A few of the sites that have retrieved the OSKit have informed us of their use. Among these are researchers at the University of Carlos III in Spain who have built their ``Off'' distributed adaptable microkernel [8] on top of the OSKit, and the ``bits and pieces microkernel'' (bpmk), developed in Finland. A company, Network Storage Solutions, is using the OSKit to provide the base hardware support for a ``network appliance''-style server. In the wake of the successful language-based OS projects discussed above, another Utah student recently ported the GNU Smalltalk system to the bare hardware. He implemented a complete, functional multithreaded Smalltalk system in just over seven hours, starting with little experience with operating systems, the x86 PC, the OSKit, or the Smalltalk run-time system. This system has not yet, however, been used for serious research.
This section describes a few specific aspects of the OSKit that proved to be particularly useful in the above research projects, as well as OSKit features that caused problems or were commonly needed but not yet available.
All of the language implementations greatly benefited from the fairly complete POSIX environment provided by the OSKit's minimal C library, memory allocator, and kernel support library. This environment allowed the Unix versions of the languages to be quickly ported to the bare hardware, and then gradually specialized to take advantage of the new environment, extending their control to various hardware resources (e.g., registers, traps, interrupts) that are hidden by a normal operating system. Furthermore, the OSKit's minimal POSIX environment allowed the language research to focus on issues critical to the research, and let the POSIX environment pick up the rest: we could let unimportant code remain unimportant.
A particularly notable feature of the OSKit's minimal environment is its boot module support (see Section 3.1), which provides a simple RAM-disk file system accessible immediately upon bootstrap through POSIX's standard open/close/read/write interfaces. For example, in Fluke, this boot module file system includes the first user-mode executable to be loaded and run by the kernel, and subsequently acts as the root file system for this initial server, without requiring any ``real'' file system or device driver components to be embedded in the kernel. ML/OS uses a boot module to hold the precompiled ``initial heap image'' for the ML runtime, which is over 99% of the kernel (i.e., everything written in ML); similarly, Java/PC loads its Java bytecode (.class files) from the initial boot module file system. Other alternatives are available in each of these cases, such as manually embedding data into .o files linked into the kernel, or using the OSKit's device drivers and file system components to load this data from a ``real'' disk-based file system, but the boot module facility invariably proved to be by far the most simple, robust, and convenient for this purpose.
The absence of an OS-defined process or thread abstraction proved of great benefit to all three languages.

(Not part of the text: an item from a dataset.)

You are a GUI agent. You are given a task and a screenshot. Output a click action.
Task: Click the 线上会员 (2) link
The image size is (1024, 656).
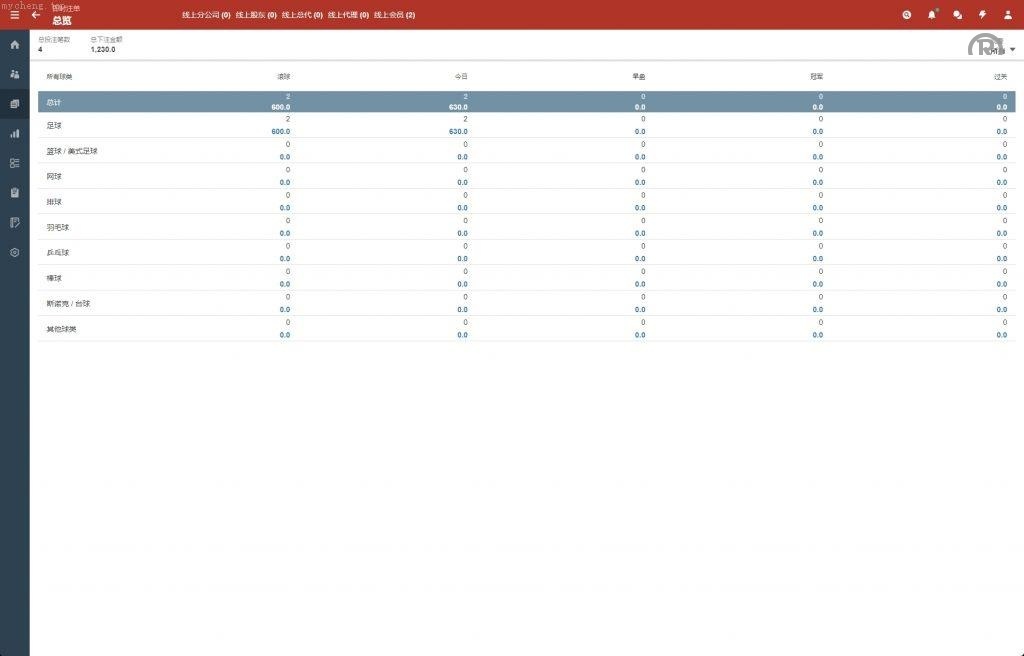[x=394, y=15]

ML/OS provides continuation-based Concurrent ML [29] threads as the machine's basic thread facility, complete with a preemptive scheduler, console I/O, and timer events. Whereas OS thread systems usually center on stacks, CML threads are entirely without stacks, running entirely in the heap. Interrupts and thread context switches use garbage collected continuations. Modeling concurrency in this way is central to our line of research; building on an infrastructure that imposed no thread abstraction meant that we could implement this model directly. It was similarly straightforward to port the built-in thread packages in Kaffe and SR to the OSKit. This contrasts with our experience porting Kaffe to a kernel providing its own thread abstraction--our Fluke microkernel. On Fluke, in order to avoid classic problems such as blocking for I/O, we needed to use native Fluke threads instead of Kaffe's built-in threads; minor mismatches between Java's and Fluke's thread semantics caused the Fluke port of Kaffe to take much longer.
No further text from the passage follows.